Scotland’s Future Citizens’ argues that: “With the lowering of the voting age in Scotland to 16, first for the referendum on independence and subsequently for elections to Holyrood, now is the perfect opportunity to foster a generation of informed and active citizens.”

ERS and BTB's full briefing note about #ThePledge may be viewed here.

Willie Sullivan, Scottish Director of Electoral Reform Society, said:

“Even though young people today are the most connected generation in history, they're also the generation that is most disconnected from politics. They are either cut off from, don't value or aren't participating in political processes. But can we blame them?

"To combat this, it's vital that young people's voices are heard and that their priorities are understood - and acted on. But we need a much bigger focus on democracy in our schools if we're going to develop citizens who are engaged from the very start of their adult lives.

"We should constantly be asking what we can do to improve the way citizenship is developed in Scotland. With the lowering of the voting age in Scotland to 16, first for the referendum on independence and subsequently for elections to Holyrood, now is the time to foster a generation of informed, equipped and active young citizens.”

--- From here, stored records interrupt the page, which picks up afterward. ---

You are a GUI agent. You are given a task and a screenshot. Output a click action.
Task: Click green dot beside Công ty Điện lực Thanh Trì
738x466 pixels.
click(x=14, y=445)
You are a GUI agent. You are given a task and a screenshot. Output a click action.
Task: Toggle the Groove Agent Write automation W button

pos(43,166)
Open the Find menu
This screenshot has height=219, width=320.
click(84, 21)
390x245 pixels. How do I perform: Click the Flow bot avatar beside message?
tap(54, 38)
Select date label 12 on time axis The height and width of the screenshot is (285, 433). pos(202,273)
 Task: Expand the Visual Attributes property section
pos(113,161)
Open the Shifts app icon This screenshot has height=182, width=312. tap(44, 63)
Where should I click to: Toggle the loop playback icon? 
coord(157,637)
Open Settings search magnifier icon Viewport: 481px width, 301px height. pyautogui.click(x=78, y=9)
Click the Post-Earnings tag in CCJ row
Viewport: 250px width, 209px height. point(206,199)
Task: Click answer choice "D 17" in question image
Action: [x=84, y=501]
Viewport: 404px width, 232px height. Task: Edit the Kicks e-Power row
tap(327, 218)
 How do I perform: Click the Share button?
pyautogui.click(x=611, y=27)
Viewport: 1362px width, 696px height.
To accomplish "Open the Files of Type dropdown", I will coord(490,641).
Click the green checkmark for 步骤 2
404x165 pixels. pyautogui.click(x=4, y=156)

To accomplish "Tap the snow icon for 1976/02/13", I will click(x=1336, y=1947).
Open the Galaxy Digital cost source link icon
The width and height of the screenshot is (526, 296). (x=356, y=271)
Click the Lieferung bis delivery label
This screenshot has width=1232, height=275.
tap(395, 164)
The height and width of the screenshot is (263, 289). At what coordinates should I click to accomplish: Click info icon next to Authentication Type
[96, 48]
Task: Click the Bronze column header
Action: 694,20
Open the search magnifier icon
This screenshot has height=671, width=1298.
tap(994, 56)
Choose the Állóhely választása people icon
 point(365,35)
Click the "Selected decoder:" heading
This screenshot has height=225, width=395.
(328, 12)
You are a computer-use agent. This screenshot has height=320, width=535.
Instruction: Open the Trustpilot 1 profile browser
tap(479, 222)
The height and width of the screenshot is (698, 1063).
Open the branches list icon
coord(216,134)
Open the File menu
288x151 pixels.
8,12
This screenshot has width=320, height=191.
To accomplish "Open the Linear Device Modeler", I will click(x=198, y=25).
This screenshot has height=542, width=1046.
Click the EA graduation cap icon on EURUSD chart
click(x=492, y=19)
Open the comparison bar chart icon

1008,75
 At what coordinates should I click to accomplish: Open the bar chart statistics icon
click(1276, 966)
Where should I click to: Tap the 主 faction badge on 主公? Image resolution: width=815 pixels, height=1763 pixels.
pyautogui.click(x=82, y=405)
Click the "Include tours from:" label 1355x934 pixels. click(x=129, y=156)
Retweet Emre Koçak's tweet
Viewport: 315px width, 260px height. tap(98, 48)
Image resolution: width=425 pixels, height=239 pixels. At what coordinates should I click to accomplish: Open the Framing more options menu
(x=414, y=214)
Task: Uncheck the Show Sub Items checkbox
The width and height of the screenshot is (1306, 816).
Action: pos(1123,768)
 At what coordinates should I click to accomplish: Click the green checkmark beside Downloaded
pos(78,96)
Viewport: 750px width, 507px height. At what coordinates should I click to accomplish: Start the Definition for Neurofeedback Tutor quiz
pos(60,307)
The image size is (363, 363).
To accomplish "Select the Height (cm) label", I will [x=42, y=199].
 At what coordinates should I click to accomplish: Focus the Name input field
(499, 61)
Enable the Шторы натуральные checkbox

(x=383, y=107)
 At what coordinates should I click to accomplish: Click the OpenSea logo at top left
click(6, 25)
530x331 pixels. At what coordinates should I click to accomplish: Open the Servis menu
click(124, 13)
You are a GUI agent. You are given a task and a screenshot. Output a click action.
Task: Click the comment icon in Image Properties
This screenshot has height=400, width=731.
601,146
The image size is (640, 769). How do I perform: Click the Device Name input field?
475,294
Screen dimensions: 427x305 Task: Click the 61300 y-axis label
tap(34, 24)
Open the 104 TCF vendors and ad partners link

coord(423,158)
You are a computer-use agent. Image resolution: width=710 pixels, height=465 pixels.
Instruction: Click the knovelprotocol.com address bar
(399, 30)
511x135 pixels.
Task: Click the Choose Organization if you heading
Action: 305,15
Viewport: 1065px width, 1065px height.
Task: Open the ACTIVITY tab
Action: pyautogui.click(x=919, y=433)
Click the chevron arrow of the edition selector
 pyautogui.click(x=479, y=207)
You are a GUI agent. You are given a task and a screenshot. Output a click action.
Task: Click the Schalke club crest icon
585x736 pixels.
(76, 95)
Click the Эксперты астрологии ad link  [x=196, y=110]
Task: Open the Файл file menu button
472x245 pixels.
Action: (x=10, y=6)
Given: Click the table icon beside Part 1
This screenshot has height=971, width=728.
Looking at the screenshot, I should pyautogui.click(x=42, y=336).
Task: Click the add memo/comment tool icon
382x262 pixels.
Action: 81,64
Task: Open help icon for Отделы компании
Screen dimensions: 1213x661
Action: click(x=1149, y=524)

Oliver Sidorczuk, Advocacy Coordinator at Bite The Ballot, added:

“If we want the next generation of Scots to be informed, active and engaged citizens of the world, we need to empower young people with the skills, knowledge and confidence to take power in democracy.

“That's why, with two days to go until polling day, we're calling on every party - and every Scottish Parliament candidate - to make #ThePledge.

“The need for active, practical and inspiring political education - including opportunities to register to vote - is clear. And if the next Scottish Government work with us to make it a reality, we can spark a political evolution that helps young people understand, challenge and strengthen our politics for the long-term.

“Political education empowers people to take a stake in society, and engage with - and evolve - relationships between individuals, communities and decision-making. It's time to make this vision for Scotland, a reality. It's time to fulfil #ThePledge.”

ENDS

 

Notes

For media enquiries, contact Willie Sullivan (ERS Scotland Director) on willie.sullivan@electoral-reform.org.uk, or 07940523842. For Bite The Ballot queries, contact Oliver Sidorczuk on 07923892040.

[1] ERS Scotland’s new report ‘Scotland's Future Citizens’ is published, here: bit.ly/1SKpcmU.

[2] Read the full briefing on #ThePledge here: bit.ly/1SYUNqp.

[3] Holyrood candidates are being asked to add their names to campaign (tinyurl.com/Scotland-ThePledge) and share a social media asset online (bit.ly/1NFxvDG) using the hashtag #ThePledge.

[4] Bite The Ballot's research on the need for political education is available, here: bit.ly/1VVFLlE.